I first identify an unusual starting point for PP, not in Helmholtzian perception-as-inference, but in the mid 20th-century cybernetic theories associated with W. Ross Ashby (1952, 1956; Conant & Ashby 1970). Linking these origins to their modern expression in Karl Friston’s “free energy principle” (2010), perception emerges as a consequence of a more fundamental imperative towards homeostasis and control, and not as a process designed to furnish a detailed inner “world model” suitable for cognition and action planning. The ensuing view of PP, while still fluently accounting for (exteroceptive) perception, turns out to be more naturally applicable to the predictive perception of internal bodily states, instantiating a process of interoceptive inference (Seth 2013; Seth et al. 2011). This concept provides a natural way of thinking of the neural substrates of emotional and mood experiences, and also describes a common mechanism by which interoceptive and exteroceptive signals can be integrated to provide a unified experience of body ownership and conscious selfhood (Blanke & Metzinger 2009; Limanowski & Blankenburg 2013).

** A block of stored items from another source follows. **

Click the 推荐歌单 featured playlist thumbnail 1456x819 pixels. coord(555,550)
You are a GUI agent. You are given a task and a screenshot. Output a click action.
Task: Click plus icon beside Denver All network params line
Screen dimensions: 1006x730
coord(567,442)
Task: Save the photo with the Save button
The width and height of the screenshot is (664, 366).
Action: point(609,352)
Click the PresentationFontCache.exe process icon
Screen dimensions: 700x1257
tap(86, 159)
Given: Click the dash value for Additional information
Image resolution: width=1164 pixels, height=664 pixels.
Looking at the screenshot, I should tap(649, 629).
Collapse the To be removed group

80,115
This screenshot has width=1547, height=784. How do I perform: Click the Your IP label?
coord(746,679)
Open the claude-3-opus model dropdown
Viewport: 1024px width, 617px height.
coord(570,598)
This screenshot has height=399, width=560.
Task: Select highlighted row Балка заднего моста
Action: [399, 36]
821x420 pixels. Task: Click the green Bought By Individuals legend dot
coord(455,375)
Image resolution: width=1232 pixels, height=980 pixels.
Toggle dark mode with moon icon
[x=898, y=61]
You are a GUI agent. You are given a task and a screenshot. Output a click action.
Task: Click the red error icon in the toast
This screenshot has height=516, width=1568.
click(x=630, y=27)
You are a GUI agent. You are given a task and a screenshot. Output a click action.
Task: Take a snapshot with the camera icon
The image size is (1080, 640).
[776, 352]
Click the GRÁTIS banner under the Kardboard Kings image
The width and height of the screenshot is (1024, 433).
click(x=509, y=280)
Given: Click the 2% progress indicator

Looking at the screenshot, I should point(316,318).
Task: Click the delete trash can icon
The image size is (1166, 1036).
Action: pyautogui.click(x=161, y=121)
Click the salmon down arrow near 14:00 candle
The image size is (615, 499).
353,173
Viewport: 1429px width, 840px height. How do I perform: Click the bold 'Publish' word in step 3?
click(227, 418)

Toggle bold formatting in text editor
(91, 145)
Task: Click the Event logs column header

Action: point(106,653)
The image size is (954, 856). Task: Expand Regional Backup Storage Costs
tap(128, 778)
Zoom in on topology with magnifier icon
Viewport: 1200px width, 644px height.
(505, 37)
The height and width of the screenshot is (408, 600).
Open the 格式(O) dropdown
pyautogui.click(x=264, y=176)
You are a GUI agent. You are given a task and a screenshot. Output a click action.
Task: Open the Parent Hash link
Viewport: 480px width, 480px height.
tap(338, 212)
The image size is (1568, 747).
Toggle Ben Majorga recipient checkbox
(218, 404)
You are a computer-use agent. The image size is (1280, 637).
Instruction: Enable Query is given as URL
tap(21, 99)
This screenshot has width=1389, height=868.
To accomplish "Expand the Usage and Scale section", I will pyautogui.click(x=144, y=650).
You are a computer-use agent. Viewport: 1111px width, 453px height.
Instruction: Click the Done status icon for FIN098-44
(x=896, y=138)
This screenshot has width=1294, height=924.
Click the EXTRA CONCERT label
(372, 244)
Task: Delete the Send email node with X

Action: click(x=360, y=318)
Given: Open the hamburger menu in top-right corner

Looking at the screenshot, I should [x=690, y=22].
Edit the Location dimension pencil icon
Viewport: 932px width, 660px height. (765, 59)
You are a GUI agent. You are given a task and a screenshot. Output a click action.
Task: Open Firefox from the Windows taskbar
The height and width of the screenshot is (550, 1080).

Table 1: A glossary of technical terms. Table - table1.png

The focus on embodiment leads to distinct interpretations of active inference, which in general refers to the selective sampling of sensory signals so as to improve perceptual predictions. The simplest interpretation of active inference is the changing of sensory data (via selective sampling) to conform to current predictions (Friston et al. 2010). However, by analogy with hypothesis testing in science, active inference can also involve seeking evidence that goes against current predictions, or that disambiguates multiple competing hypotheses. A nice example of the latter comes from self-modelling in evolutionary robotics, where multiple competing self-models are used to specify actions that are most likely to provide disambiguatory sensory evidence (Bongard et al. 2006). I will spend more time on this example later. Crucially, these different senses of active inference rest on the capacity of predictive models to encode counterfactual relations linking potential (but not necessarily executed) actions to their expected sensory consequences (Friston et al. 2012; Seth 2014b). It also implies the involvement of model comparison and selection—not just the optimization of parameters assuming a single model. These points represent significant developments in the basic infrastructure of PP.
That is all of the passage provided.